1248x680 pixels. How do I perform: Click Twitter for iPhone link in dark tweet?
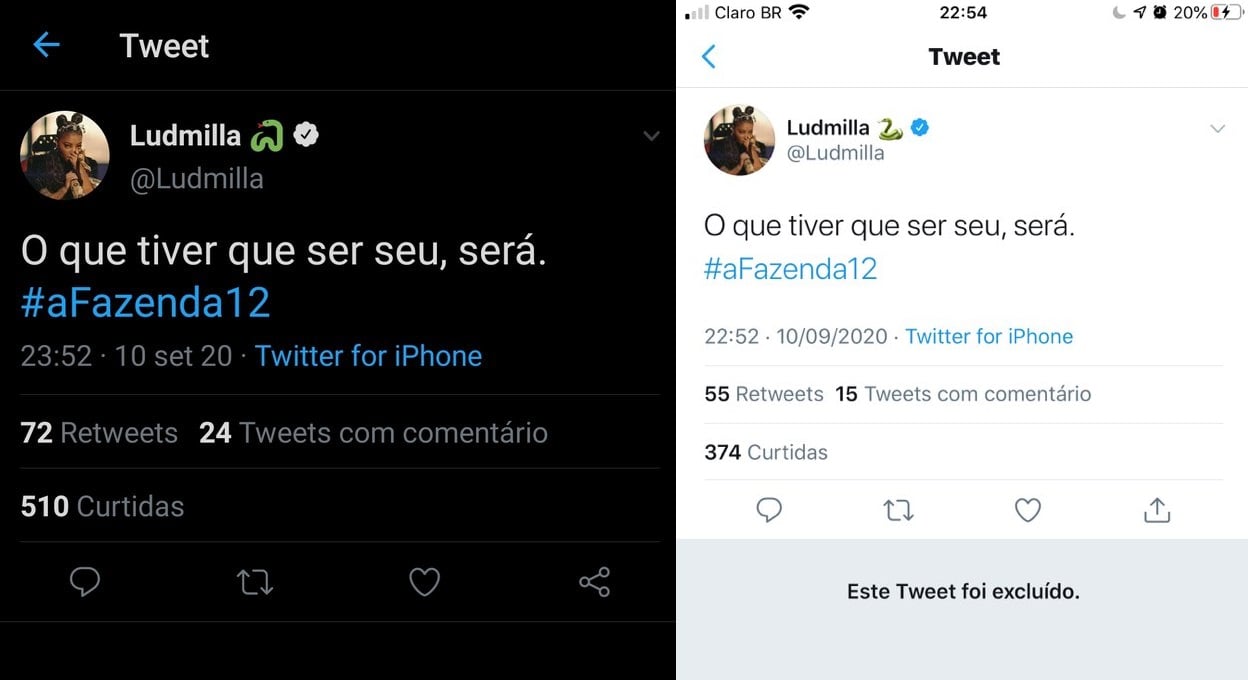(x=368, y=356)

...

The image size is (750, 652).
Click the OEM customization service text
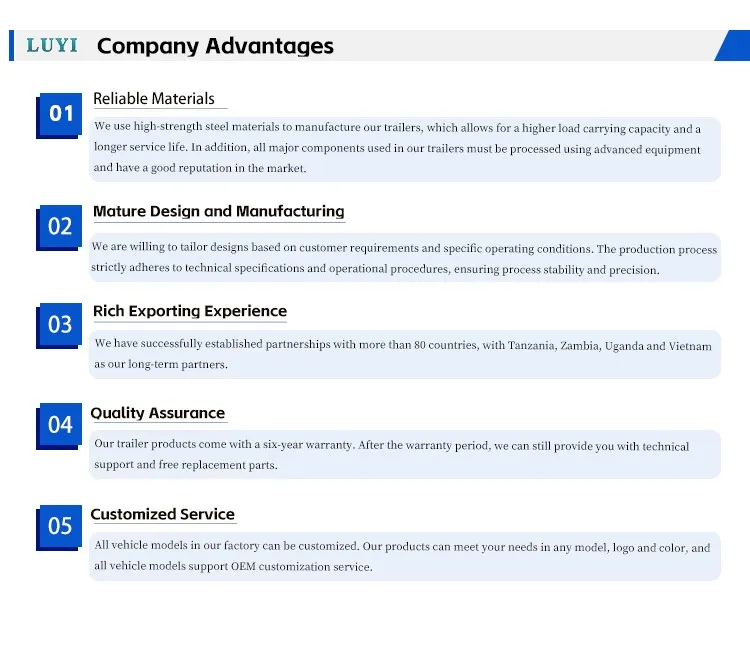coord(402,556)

- **Alıştırma amacı**
Yukarıdaki kayıtlarda "1248x680 pixels. How" ifadesini içeren satırla başlayıp "(x=368, y=356)" ifadesini içeren satırla biten kısmı, iki uç satır da dahil ve boş satırlar atlanarak, numaralı bir liste hâlinde yeniden yazar mısın? Resimler cevapta yer almasın.

- **Tam cevap**
1. 1248x680 pixels. How do I perform: Click Twitter for iPhone link in dark tweet?
2. (x=368, y=356)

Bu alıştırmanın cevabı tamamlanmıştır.